- **Goal of the exercise**
Quote, without any change, the lines from the first one through the line containing "Click the Signatures", including both of those lines.

▶

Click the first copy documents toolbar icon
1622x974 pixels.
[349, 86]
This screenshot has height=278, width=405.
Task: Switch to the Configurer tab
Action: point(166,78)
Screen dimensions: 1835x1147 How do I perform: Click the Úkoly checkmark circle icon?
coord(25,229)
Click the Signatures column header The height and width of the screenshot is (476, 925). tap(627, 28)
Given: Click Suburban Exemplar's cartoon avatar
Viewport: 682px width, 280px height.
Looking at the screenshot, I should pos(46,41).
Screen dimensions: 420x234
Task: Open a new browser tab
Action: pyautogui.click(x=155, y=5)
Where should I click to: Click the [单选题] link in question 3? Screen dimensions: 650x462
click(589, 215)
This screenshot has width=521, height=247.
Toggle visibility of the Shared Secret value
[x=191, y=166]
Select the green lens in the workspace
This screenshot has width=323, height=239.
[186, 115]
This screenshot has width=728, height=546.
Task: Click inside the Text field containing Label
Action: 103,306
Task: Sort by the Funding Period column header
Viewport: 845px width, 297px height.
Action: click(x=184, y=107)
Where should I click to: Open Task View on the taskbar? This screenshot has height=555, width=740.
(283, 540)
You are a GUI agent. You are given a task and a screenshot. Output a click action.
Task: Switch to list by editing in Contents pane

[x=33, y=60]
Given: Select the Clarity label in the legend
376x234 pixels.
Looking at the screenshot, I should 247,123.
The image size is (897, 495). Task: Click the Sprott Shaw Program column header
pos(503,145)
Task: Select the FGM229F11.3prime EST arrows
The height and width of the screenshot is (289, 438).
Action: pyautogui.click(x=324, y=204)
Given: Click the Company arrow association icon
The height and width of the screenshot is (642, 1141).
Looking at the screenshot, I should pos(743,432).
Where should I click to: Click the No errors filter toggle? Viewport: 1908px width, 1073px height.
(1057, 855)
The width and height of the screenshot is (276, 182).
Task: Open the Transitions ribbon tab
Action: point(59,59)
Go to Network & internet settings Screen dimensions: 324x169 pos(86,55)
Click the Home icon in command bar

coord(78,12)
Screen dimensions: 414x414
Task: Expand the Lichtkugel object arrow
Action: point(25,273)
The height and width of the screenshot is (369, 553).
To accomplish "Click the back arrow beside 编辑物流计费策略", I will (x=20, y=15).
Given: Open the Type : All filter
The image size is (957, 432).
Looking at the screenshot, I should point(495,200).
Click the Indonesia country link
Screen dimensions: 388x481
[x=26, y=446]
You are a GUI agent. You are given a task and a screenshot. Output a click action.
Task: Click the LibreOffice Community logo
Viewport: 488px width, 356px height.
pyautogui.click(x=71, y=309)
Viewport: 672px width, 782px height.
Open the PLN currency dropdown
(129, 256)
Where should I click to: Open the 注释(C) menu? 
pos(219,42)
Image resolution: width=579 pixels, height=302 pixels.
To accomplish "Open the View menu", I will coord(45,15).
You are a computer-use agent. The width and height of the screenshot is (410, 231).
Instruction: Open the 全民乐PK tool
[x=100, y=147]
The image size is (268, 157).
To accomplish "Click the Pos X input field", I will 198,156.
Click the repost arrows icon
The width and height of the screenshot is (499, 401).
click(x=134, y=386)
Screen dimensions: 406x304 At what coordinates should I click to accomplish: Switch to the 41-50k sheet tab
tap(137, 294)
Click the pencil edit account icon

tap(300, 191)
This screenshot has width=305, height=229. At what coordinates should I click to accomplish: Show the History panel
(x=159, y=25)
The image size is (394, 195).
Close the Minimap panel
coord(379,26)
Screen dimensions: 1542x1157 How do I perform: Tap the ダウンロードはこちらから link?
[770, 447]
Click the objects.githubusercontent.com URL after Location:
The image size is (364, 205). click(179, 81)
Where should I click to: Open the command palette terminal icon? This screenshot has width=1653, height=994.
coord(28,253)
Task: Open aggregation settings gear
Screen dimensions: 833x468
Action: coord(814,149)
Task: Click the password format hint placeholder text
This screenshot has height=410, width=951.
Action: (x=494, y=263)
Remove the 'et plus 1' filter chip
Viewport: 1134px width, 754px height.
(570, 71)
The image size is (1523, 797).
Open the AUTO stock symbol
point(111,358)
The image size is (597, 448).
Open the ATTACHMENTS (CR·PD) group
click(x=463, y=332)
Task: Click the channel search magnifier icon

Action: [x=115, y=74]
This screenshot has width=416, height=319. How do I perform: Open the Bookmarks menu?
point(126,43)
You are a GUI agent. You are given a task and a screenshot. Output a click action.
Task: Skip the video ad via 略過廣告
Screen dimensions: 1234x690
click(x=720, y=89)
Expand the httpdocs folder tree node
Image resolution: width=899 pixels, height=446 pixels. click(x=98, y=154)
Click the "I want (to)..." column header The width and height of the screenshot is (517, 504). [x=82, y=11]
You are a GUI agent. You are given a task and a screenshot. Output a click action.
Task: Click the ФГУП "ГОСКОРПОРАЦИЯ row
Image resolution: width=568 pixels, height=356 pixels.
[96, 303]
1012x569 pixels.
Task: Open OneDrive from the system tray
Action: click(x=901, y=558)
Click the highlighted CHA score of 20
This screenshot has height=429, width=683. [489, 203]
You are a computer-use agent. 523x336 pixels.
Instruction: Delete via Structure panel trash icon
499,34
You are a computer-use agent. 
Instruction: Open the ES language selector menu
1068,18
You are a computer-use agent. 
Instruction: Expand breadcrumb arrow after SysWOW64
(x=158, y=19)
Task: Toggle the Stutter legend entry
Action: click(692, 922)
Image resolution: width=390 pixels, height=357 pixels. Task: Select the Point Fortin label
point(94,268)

◀

- **Full solution**
Click the first copy documents toolbar icon
1622x974 pixels.
[349, 86]
This screenshot has height=278, width=405.
Task: Switch to the Configurer tab
Action: point(166,78)
Screen dimensions: 1835x1147 How do I perform: Click the Úkoly checkmark circle icon?
coord(25,229)
Click the Signatures column header The height and width of the screenshot is (476, 925). tap(627, 28)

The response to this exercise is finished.